Having thought about it for a while, I believe I've figured out how to alter these conditions, correcting the problems I see with this blog and making it, ideally, something worth reading for someone besides me. First (and fairly obviously), I'm allowing myself to go ahead and revise as I type, the kind of thing I did plenty when I wrote essays in school. I might even start outlining to achieve the improvement in communication that comes with enhanced cohesiveness. This, I think, indicates a little more concern for the reader: you. Second, I've decided on a topic. This presented a little difficulty, since I don't consider myself an expert on much besides grammar and myself, neither of which seem too interesting to anyone besides grammarians like me and any other people identical to myself, two (I strongly suspect) infinitesimal audiences. However, I also know about myself that I read books, many books, a number of books that flabbergasts most people I meet. I also have opinions about these books; I can state these opinions with a high degree of articulacy (and, also, in many syllables, hurrah). Therefore, I figure that people--even people distinct from me--might find interest in my opinions of the books I read. I believe I've figured out a subject.

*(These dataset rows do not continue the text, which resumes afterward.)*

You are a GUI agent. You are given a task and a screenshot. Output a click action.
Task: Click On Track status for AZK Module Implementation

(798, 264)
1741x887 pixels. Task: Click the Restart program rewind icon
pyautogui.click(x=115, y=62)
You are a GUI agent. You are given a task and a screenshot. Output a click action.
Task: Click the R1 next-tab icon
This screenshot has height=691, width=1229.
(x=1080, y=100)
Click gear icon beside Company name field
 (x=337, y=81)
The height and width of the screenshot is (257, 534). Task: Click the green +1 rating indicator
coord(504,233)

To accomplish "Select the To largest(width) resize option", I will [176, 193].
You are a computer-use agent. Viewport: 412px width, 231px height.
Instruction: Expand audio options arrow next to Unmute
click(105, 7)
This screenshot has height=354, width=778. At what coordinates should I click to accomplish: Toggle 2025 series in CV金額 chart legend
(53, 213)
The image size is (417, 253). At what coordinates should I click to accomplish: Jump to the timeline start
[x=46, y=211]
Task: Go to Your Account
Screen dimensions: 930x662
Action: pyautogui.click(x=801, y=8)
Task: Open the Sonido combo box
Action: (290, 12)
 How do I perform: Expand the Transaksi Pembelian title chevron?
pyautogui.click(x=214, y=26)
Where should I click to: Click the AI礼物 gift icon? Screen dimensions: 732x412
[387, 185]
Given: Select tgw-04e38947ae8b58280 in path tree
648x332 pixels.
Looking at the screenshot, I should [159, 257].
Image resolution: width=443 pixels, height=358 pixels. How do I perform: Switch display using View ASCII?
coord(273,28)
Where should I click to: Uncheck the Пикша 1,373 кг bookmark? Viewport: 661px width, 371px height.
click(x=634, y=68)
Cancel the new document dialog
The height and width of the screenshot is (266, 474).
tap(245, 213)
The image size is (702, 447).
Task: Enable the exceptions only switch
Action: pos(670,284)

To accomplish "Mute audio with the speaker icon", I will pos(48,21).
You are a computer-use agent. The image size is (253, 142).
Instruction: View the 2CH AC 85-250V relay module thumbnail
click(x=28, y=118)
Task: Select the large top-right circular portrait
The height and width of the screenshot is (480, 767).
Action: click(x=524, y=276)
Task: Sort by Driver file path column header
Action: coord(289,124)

Notes on my Notes, thus, has become a blog in which I write about the books I'm reading. To repeat myself, I read a lot, so I'm pretty sure I'll have something to say fairly frequently. I hope you'll find that something interesting and useful. Perhaps you'll even take advantage of the "comments" function to tell me what you think of the books I'm discussing and of my opinion of them. This could, I think, work. I look forward with cautious optimism to the development of my re-adopted project. To complete the metaphor, I've redesigned my airplane and plan to fly it somewhere fabulous. I hope you're coming along.